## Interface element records
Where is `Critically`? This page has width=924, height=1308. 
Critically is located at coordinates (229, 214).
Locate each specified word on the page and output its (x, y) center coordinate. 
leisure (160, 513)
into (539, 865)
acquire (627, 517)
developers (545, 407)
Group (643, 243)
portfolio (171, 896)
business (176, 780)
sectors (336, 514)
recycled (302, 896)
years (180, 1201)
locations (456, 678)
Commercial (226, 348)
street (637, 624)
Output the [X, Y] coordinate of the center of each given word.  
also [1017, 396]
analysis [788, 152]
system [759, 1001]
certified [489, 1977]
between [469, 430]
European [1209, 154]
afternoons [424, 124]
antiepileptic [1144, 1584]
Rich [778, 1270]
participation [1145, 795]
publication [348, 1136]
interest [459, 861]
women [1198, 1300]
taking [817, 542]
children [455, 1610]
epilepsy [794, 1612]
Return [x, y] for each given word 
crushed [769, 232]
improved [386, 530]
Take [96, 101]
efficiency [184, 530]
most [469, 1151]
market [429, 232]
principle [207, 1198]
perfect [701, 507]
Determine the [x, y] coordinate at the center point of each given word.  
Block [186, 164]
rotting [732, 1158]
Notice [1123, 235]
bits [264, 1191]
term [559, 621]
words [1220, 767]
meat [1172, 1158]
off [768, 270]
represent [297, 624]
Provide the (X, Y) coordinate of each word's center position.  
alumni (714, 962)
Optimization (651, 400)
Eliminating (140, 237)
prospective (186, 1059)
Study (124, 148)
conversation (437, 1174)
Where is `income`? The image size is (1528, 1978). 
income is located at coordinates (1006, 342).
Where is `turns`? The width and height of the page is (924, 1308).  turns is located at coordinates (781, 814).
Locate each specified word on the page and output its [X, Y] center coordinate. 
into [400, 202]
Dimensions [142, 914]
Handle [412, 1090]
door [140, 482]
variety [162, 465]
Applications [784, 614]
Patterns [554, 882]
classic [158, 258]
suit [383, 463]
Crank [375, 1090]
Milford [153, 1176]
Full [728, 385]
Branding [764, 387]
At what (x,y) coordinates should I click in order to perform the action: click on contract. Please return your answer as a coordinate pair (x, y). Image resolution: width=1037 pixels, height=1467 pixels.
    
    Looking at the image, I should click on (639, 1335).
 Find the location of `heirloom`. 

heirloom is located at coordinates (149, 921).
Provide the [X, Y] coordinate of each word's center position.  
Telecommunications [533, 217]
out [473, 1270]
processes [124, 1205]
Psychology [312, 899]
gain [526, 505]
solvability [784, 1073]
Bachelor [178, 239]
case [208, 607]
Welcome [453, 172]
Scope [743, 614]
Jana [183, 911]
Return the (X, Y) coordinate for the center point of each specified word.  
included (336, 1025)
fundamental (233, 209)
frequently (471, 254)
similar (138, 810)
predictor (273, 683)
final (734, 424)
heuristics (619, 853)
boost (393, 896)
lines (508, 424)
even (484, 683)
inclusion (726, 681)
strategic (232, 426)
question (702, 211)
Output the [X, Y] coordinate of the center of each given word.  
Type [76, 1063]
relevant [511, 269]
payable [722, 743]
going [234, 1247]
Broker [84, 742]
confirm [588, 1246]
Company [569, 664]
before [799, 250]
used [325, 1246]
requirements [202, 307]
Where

## Short exercise
Please render every line of the entries above as a numbered list, leaving out any blank lines.

## Complete output
1. Where is `Critically`? This page has width=924, height=1308. 
2. Critically is located at coordinates (229, 214).
3. Locate each specified word on the page and output its (x, y) center coordinate. 
4. leisure (160, 513)
5. into (539, 865)
6. acquire (627, 517)
7. developers (545, 407)
8. Group (643, 243)
9. portfolio (171, 896)
10. business (176, 780)
11. sectors (336, 514)
12. recycled (302, 896)
13. years (180, 1201)
14. locations (456, 678)
15. Commercial (226, 348)
16. street (637, 624)
17. Output the [X, Y] coordinate of the center of each given word.  
18. also [1017, 396]
19. analysis [788, 152]
20. system [759, 1001]
21. certified [489, 1977]
22. between [469, 430]
23. European [1209, 154]
24. afternoons [424, 124]
25. antiepileptic [1144, 1584]
26. Rich [778, 1270]
27. participation [1145, 795]
28. publication [348, 1136]
29. interest [459, 861]
30. women [1198, 1300]
31. taking [817, 542]
32. children [455, 1610]
33. epilepsy [794, 1612]
34. Return [x, y] for each given word 
35. crushed [769, 232]
36. improved [386, 530]
37. Take [96, 101]
38. efficiency [184, 530]
39. most [469, 1151]
40. market [429, 232]
41. principle [207, 1198]
42. perfect [701, 507]
43. Determine the [x, y] coordinate at the center point of each given word.  
44. Block [186, 164]
45. rotting [732, 1158]
46. Notice [1123, 235]
47. bits [264, 1191]
48. term [559, 621]
49. words [1220, 767]
50. meat [1172, 1158]
51. off [768, 270]
52. represent [297, 624]
53. Provide the (X, Y) coordinate of each word's center position.  
54. alumni (714, 962)
55. Optimization (651, 400)
56. Eliminating (140, 237)
57. prospective (186, 1059)
58. Study (124, 148)
59. conversation (437, 1174)
60. Where is `income`? The image size is (1528, 1978). 
61. income is located at coordinates (1006, 342).
62. Where is `turns`? The width and height of the page is (924, 1308).  turns is located at coordinates (781, 814).
63. Locate each specified word on the page and output its [X, Y] center coordinate. 
64. into [400, 202]
65. Dimensions [142, 914]
66. Handle [412, 1090]
67. door [140, 482]
68. variety [162, 465]
69. Applications [784, 614]
70. Patterns [554, 882]
71. classic [158, 258]
72. suit [383, 463]
73. Crank [375, 1090]
74. Milford [153, 1176]
75. Full [728, 385]
76. Branding [764, 387]
77. At what (x,y) coordinates should I click in order to perform the action: click on contract. Please return your answer as a coordinate pair (x, y). Image resolution: width=1037 pixels, height=1467 pixels.
78.     Looking at the image, I should click on (639, 1335).
79.  Find the location of `heirloom`. 
80. heirloom is located at coordinates (149, 921).
81. Provide the [X, Y] coordinate of each word's center position.  
82. Telecommunications [533, 217]
83. out [473, 1270]
84. processes [124, 1205]
85. Psychology [312, 899]
86. gain [526, 505]
87. solvability [784, 1073]
88. Bachelor [178, 239]
89. case [208, 607]
90. Welcome [453, 172]
91. Scope [743, 614]
92. Jana [183, 911]
93. Return the (X, Y) coordinate for the center point of each specified word.  
94. included (336, 1025)
95. fundamental (233, 209)
96. frequently (471, 254)
97. similar (138, 810)
98. predictor (273, 683)
99. final (734, 424)
100. heuristics (619, 853)
101. boost (393, 896)
102. lines (508, 424)
103. even (484, 683)
104. inclusion (726, 681)
105. strategic (232, 426)
106. question (702, 211)
107. Output the [X, Y] coordinate of the center of each given word.  
108. Type [76, 1063]
109. relevant [511, 269]
110. payable [722, 743]
111. going [234, 1247]
112. Broker [84, 742]
113. confirm [588, 1246]
114. Company [569, 664]
115. before [799, 250]
116. used [325, 1246]
117. requirements [202, 307]
118. Where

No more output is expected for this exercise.